→ **Target pointing data**
+ + + + +

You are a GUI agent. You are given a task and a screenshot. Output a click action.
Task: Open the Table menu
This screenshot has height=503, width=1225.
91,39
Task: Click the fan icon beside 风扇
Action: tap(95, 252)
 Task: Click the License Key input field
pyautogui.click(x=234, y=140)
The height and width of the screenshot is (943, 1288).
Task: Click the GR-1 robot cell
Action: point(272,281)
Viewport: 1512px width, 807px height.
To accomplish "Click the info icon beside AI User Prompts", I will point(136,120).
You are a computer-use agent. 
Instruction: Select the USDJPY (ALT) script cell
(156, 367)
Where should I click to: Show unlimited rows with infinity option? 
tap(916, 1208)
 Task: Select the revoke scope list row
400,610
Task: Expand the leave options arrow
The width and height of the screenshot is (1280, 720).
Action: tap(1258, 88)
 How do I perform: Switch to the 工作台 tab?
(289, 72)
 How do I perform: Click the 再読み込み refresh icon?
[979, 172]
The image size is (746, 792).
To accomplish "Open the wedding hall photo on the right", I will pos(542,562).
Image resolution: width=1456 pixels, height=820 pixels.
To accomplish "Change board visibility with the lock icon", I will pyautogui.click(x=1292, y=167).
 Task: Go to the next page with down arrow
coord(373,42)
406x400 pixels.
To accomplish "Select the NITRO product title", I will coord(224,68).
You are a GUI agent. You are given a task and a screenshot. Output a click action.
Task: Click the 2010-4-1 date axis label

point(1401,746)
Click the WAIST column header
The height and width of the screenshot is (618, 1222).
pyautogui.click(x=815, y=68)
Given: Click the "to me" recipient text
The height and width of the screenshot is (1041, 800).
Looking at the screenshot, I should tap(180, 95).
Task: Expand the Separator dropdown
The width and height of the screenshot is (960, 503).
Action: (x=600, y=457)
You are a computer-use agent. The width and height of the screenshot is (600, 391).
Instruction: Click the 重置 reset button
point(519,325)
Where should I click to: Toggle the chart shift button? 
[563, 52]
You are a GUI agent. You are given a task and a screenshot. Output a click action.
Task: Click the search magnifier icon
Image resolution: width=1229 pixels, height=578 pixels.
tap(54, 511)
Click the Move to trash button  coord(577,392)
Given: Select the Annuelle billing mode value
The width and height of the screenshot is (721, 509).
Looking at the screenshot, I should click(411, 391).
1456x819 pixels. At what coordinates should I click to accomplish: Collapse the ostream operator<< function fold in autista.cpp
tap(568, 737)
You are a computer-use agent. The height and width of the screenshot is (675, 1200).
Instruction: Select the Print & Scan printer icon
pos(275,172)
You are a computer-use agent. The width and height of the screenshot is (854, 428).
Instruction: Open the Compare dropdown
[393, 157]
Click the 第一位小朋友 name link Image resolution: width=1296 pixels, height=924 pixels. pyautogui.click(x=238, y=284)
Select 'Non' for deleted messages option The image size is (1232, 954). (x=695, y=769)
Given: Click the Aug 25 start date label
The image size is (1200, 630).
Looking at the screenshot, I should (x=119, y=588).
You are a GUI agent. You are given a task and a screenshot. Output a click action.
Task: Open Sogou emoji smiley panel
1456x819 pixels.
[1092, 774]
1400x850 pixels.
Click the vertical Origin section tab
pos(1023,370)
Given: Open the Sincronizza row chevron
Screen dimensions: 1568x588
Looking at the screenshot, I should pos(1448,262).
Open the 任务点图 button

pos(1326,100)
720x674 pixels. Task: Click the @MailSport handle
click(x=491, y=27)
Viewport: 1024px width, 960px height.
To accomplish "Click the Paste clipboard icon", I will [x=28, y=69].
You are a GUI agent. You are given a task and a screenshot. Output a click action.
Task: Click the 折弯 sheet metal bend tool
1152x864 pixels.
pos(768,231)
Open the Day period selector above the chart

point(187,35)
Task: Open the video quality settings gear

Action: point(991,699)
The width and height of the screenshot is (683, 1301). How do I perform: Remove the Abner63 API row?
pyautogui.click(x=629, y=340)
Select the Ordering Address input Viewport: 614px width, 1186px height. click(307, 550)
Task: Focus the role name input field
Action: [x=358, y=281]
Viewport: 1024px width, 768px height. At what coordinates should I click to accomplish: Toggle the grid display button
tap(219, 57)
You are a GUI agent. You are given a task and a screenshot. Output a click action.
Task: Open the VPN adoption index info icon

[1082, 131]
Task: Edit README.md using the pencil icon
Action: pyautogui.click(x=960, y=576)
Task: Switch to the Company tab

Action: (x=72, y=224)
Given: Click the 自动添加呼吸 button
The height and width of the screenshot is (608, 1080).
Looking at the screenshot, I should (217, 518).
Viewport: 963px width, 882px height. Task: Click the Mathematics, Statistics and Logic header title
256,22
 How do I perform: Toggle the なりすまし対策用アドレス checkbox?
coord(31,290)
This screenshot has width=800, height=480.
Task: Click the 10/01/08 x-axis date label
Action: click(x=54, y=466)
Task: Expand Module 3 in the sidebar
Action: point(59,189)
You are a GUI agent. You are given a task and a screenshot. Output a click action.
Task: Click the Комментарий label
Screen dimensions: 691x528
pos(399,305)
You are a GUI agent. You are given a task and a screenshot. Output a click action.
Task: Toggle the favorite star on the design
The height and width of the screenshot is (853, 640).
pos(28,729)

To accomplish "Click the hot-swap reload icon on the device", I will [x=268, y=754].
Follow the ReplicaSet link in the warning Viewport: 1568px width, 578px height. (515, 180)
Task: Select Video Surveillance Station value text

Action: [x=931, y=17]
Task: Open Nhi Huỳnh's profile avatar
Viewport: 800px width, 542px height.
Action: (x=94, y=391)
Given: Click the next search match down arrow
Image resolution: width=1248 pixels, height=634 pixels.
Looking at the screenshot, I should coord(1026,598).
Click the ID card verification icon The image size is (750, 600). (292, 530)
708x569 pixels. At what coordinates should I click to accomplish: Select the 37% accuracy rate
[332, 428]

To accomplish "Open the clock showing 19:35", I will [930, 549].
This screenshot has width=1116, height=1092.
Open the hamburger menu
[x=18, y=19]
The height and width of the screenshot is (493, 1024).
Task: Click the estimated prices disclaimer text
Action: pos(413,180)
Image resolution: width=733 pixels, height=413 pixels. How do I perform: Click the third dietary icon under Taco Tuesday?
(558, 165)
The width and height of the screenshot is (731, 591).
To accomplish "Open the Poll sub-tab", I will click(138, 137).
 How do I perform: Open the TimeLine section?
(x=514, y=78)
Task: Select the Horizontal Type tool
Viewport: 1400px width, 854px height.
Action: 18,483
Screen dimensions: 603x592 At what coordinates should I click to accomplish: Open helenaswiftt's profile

+ + + + +

→ **Exercise requirements**
Pull out each line of the data above that contains the word "Toggle".

→ **Exercise answer**
Where should I click to: Toggle the chart shift button? 
Viewport: 1024px width, 768px height. At what coordinates should I click to accomplish: Toggle the grid display button
 How do I perform: Toggle the なりすまし対策用アドレス checkbox?
Task: Toggle the favorite star on the design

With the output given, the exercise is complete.